Monday, October 12, 2009

Only A Short Walk

I came across a curious sight yesterday. It was late at night, I had just come back to school after a day filled with the faces of people I deeply love. I expected that I was smiled-out. How much joy can one person expect out of a single twenty-four hours?
I stepped into my room, put down my bag, and heard my phone vibrate. There was a single message from my friend, Mr. M. The message was simple, and certainly strange:

“You should look at the water fountain when you get the chance. There is something simplistically beautiful that made me think of you.”

What was on the fountain? Paint? Graffiti? People at my school seem to be fond of scribbling obscure metaphysical messages in a particular staircase, perhaps they were expanding their efforts. I walked out of my hall, not bothering to re-shoe my feet. If an administrator saw me, I would get in trouble. Self-Endangerment, they call it. Punishment for hurting yourself. Kind of a funny concept.

Approaching the fountain, it looked normal enough, I almost turned back, thinking that whatever Mr. M had spotted was no longer there. Then, since I had come all this way already, I padded up to it nonetheless.

Then I saw it.

The seed never stood a chance. It wasn’t just that it lacked the nutrients of the soil. It was in a spot too frequented. A seed in the water fountain? The first person to come by for a drink would snatch it up, disgusted. It would no doubt get thrown onto the ground and trampled. But it grew nonetheless. It grew because the water was good, and it grew because it didn’t know how to do anything else.

I wished desperately for my camera, but even if I ran back to my room to get it, it hadn’t been charged in days, and wouldn’t document the little miracle. It was something I was privileged to see for a minute, and was gone the next time I walked by, this morning.

I don’t have a picture for the plant. But maybe I don’t need one. Maybe life is a picture for it. How often to we sent out a shoot because the water is good, and sending out shoots is all we know how to do? How often is the situation really as hopeless as a plant trying to grow in a water fountain?

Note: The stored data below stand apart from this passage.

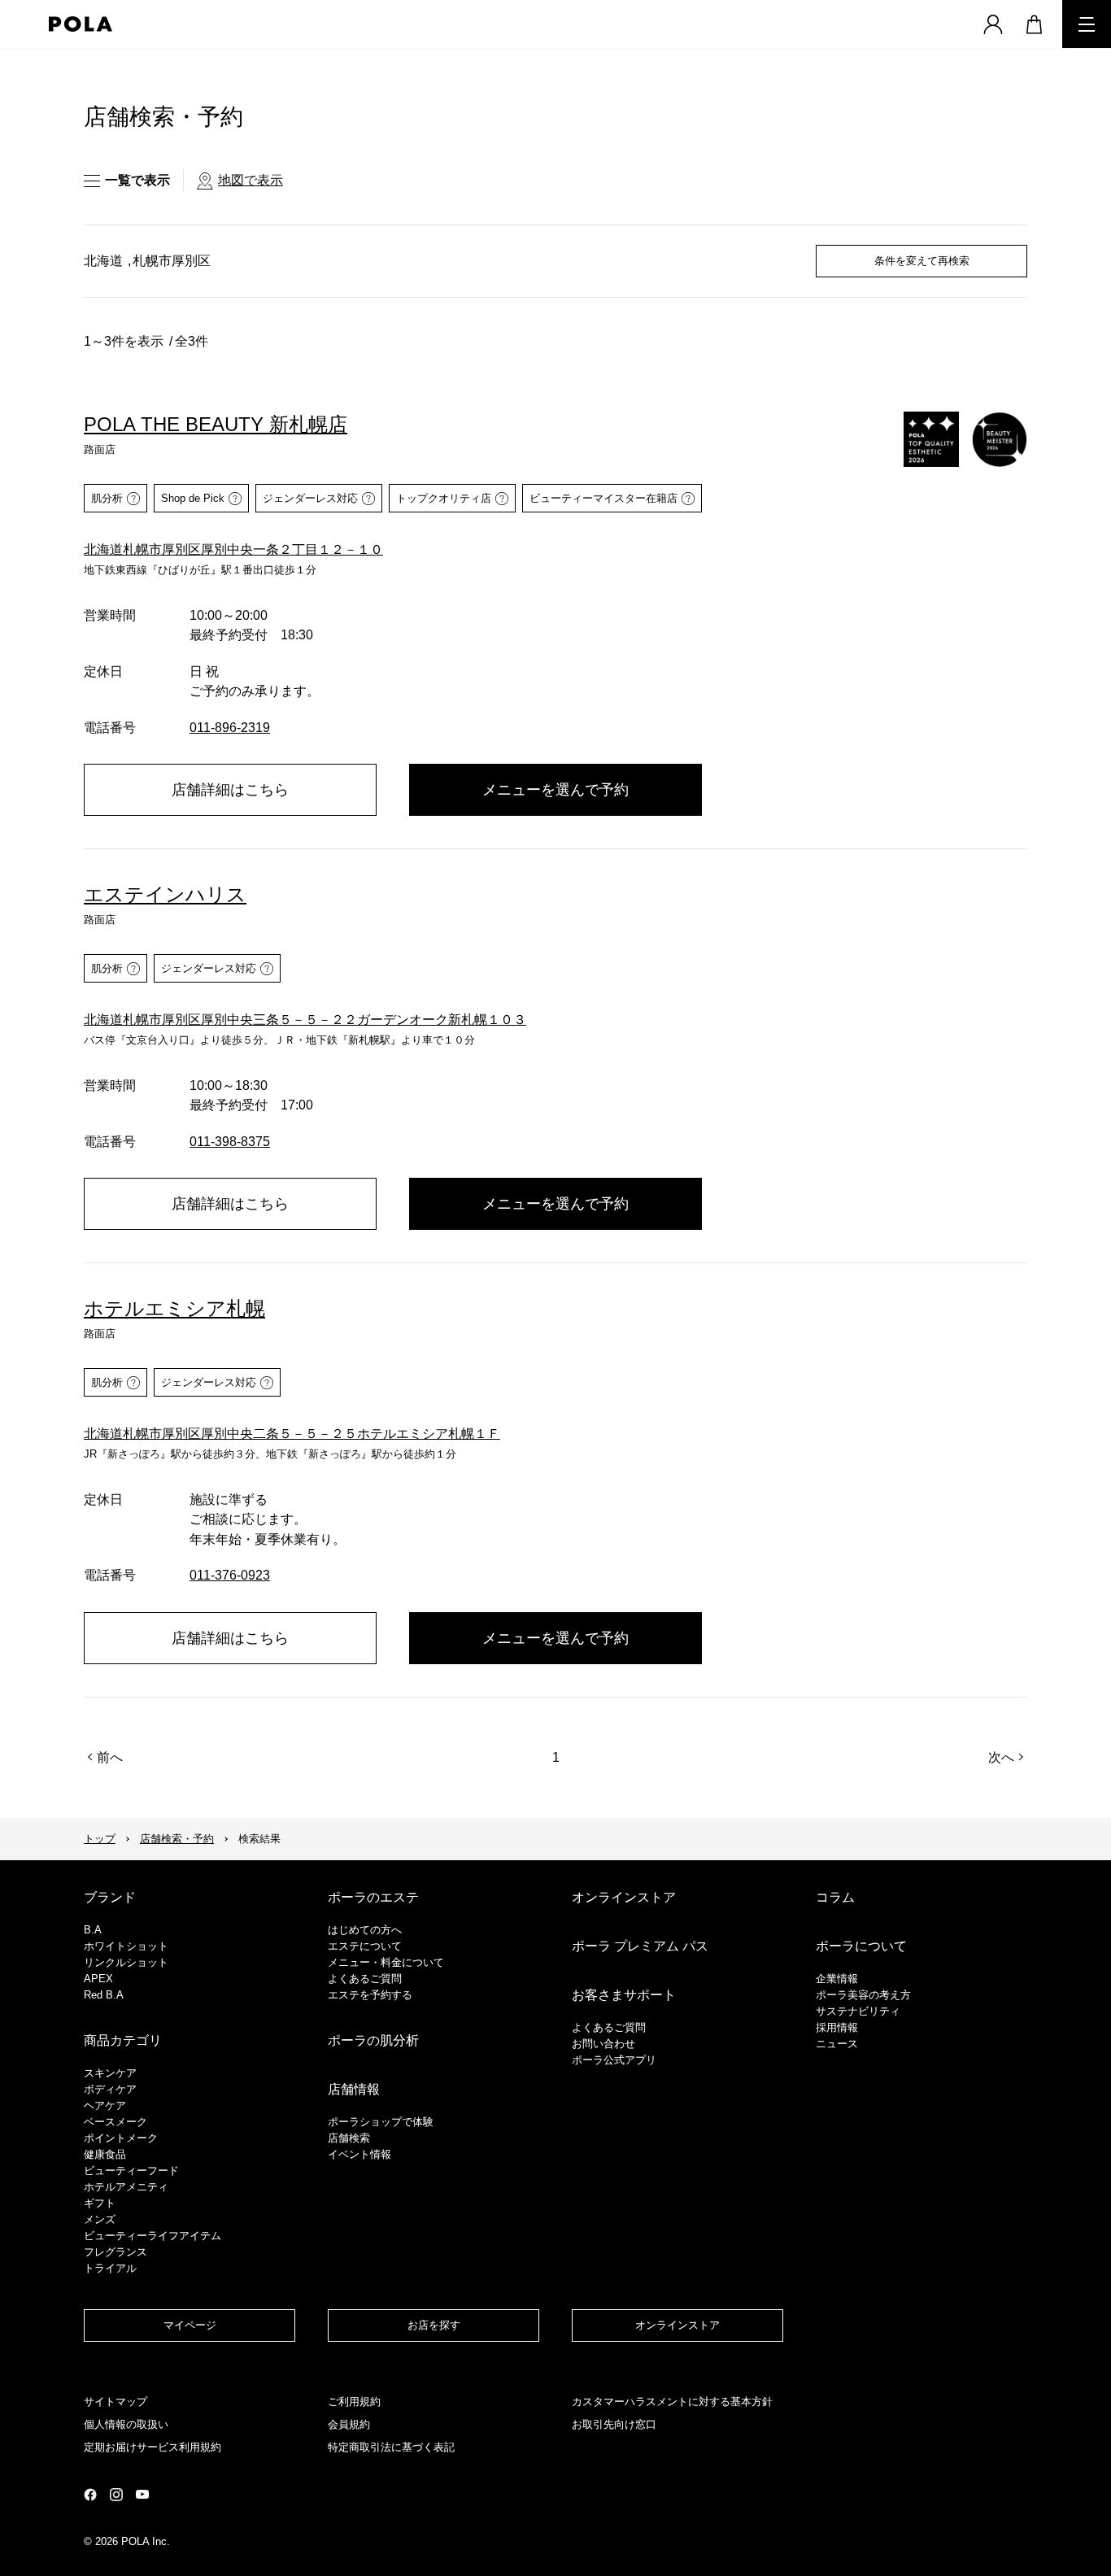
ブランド (110, 1897)
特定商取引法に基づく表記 (391, 2447)
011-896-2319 (230, 727)
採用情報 (837, 2027)
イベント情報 (359, 2154)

Or perhaps I get too much out of the simplistically beautiful in life.

Thursday, October 1, 2009

Walking In Love

Often, when my mind has nothing better to do, it will return to the subject of love.
I say such things in jest, or passing, but it's been something I've wrestled with for years. It should be though. I'm one of those ridiculous people who think that to love is the purpose of life. That's not particularly romantic love, of course.

Romantic love is a hard one to start on. I'd really rather take an almost chauvenistic approach, and point out that Eve was created with the specific purpose of keeping Adam company. As a woman, I may try to find my own way in life, be in trying to change the world, or just trying to keep my head above the masses. I can try. But theres that nagging feeling that at any point I may decide what I really should do in life is devote myself wholly and entirely to one person, and be completely satisfied with it. And I don't know that that's wrong, either.

Since I am one of those friends most people would rather not have, and discuss abstract things like love, or forgiveness, or freedom with mine often, I've had a few other opinions. What it comes down to, is that my opinions of love, my expectations, I suppose, are unrealistic. They are sky high. Worse than that, they left the atmosphere light-years ago. I don't expect to recieve a perfect love, not from a fellow human, at any rate, but I cannot be contented with myself without giving it. It creates frustration, I'm constantly falling short. I'm disappointed.
I have to keep trying.

I have to keep grasping a rushing stream, instead of just getting my hand wet. It's impossible, I know. That can't stop me. It can't, and it shouldn't.

Because I am a wordy girl, who talks abstractly most of the time, a good deal of my poetry (which yes, as a wordy abstract girl, I do write) can be passed up without a thought. This is one of my better ones, I think, but it's still silly and demonstrates my [lack of] age. Forgive me? I'm still just learning to walk.

"Ants Across a Michealangleo"

I've thought that every candels moth
Was, perchance, better for his place.
Though ecstasy was short for death
He was inflamed consumed in grace.

Now candles all but styled out
At least, or aren't outside at all.
That is why the outer lights
Are rapt with moth to crash and crawl.

And I have heard the passionate
Who sing that love is like a fire,
If that is the truth of it
Perhaps our tale is moth-inspired.

For many soar to capture love
And only find a bulb to catch.
I'd like to think I'd leave the porch
Pursue a lighter, or a match.

Yet each these fires last but a time
Until they're blown, or dwindle out.
Should virtue likewise follow suit?
A tool for time to fool about?

No. Let me be unsatisfied.
If I'm a moth, a moth am I.
I will not linger through each loss
But chase the fires in the sky.

Though physics binds me ever far
What is love, but chasing stars?


[on a side note, the title of the poem was stolen from a poem of my sister's, so, while it is brilliant, I can take no credit. As Eliot said though, immature poets imitate, mature poets steal. Which would be relevant, if I were a mature poet.]